Pierre Thomas Robin Neurath Bengtsson (born 12 April 1988) is a Swedish professional footballer who plays as a left back for Djurgårdens IF and the Sweden national team. Starting his career with AIK in the mid-2000s, he has spent most of his career in the Danish Superliga, and has also had stints in the Bundesliga and Ligue 1 before returning to Sweden in 2022. A full international since 2011, he has won more than 40 caps for Sweden and represented his country at UEFA Euro 2020.

Club career

AIK
Neurath Bengtsson started his senior career at AIK, where he made his debut in August 2006, against Östers IF at Råsunda Stadium.

FC Nordsjælland
After three and a half seasons at AIK, Neurath Bengtsson searched for more playtime and joined on 1 September 2009 the Danish Superliga FC Nordsjælland. Bengtsson began his Nordsjælland spell as back-up for Dennis Cagara, receiving his debut in the Danish Cup against AB on 23 September 2009. His first Superliga match was a 6–3 defeat against Brøndby IF on 4 October 2009.

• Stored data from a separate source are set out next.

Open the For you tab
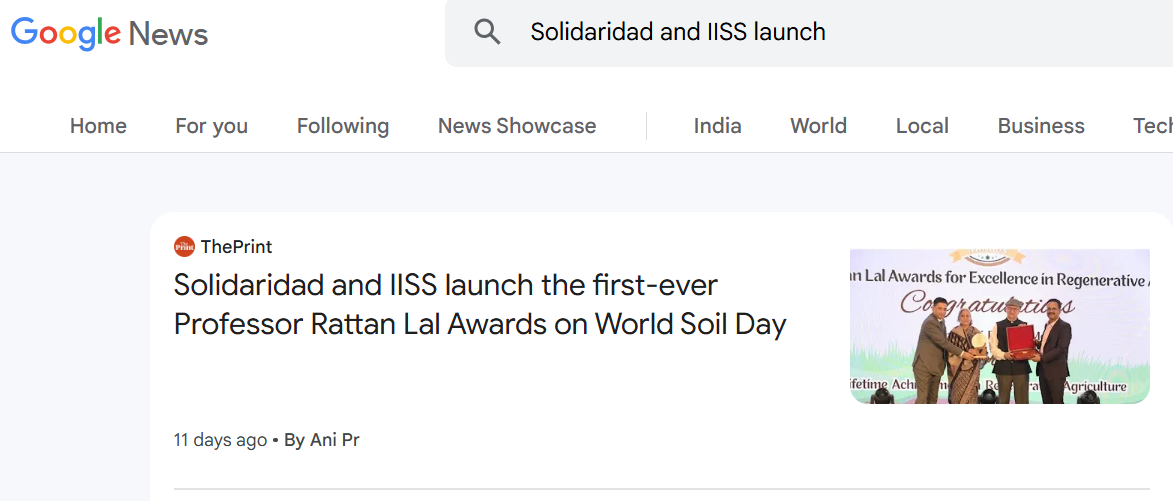[x=211, y=126]
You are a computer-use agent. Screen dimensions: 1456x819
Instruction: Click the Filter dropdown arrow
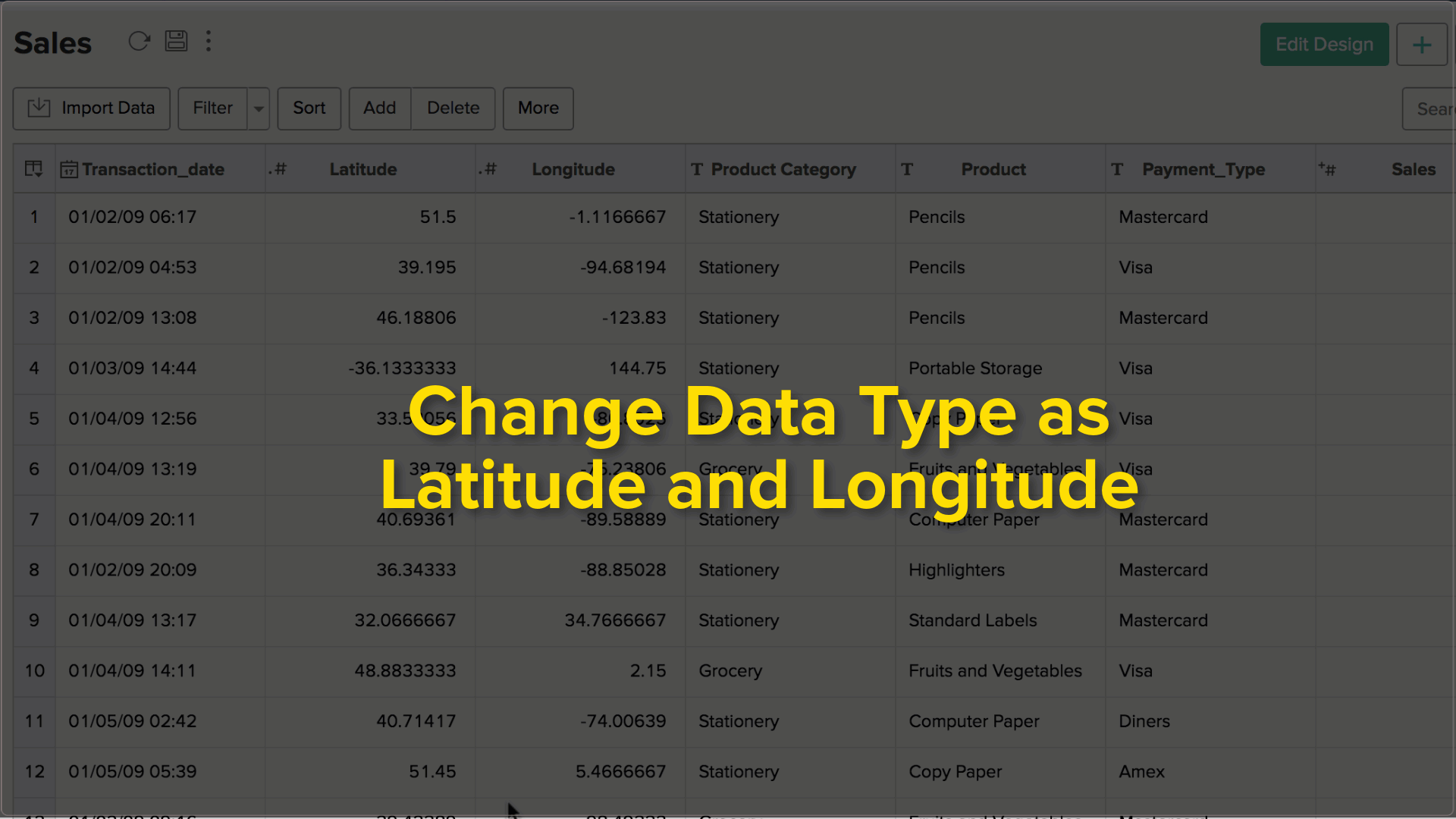tap(258, 107)
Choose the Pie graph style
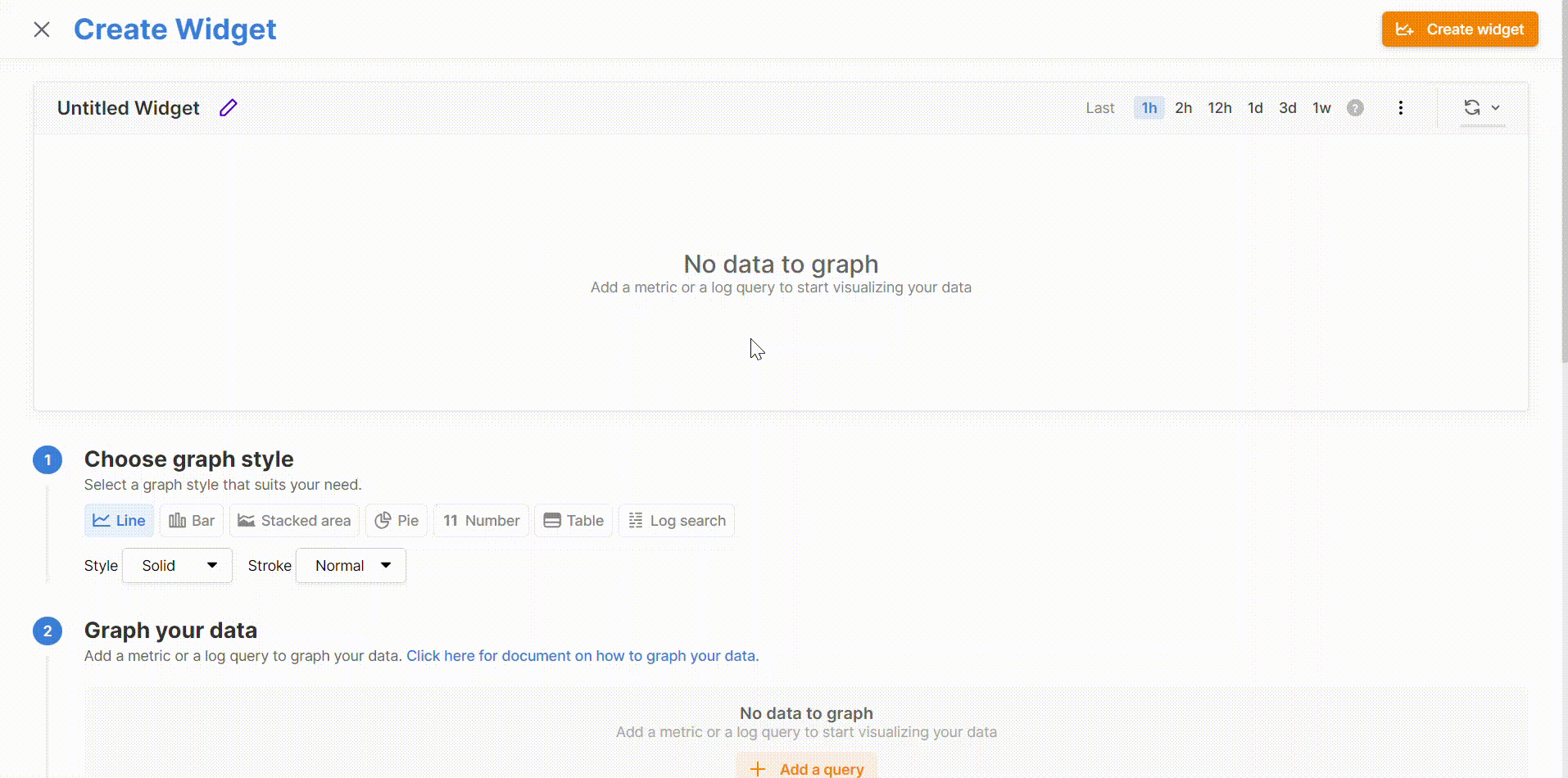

From 1 November 2009, Neurath Bengtsson became a regular starter for FC Nordsjælland on the left back position. Through his performances, Bengtsson became in the interest of UEFA Champions League competitors Copenhagen in the summer 2010, and in the following winter transfer window, Bengtsson moved to Copenhagen.

FC Copenhagen
In Copenhagen, Neurath Bengtsson was a back-up for Oscar Wendt in his first half year. Nevertheless, Neurath Bengtsson appeared in 8 of 16 matches before Wendt moved on to join Borussia Mönchengladbach. Bengtsson's debut came as a substitute on 22 February 2011 in the UEFA Champions League round-of-16-match against Chelsea

In the 2011–12 season, Neurath Bengtsson began as first choice at left back. Through autumn, however, he was overtaken by Bryan Oviedo, and from 27 October to 15 April Neurath Bengtsson was only in the lineup twice. Oviedo was sold to Everton on 31 August 2012, and since Bengtsson has been the preferred left back in the club.

Mainz 05
On 23 November 2014, Mainz 05 announced that they had signed Neurath Bengtsson effective 1 January 2015. Since his contract with FC Copenhagen had expired 31 December 2014, he was available on a free transfer and signed a contract for three and a half years until summer 2018.

International career
Neurath Bengtsson was a part of the Swedish youth national teams, gaining 29 matches in total. He was a part of the Swedish squad at the 2009 UEFA Under-21 Championship.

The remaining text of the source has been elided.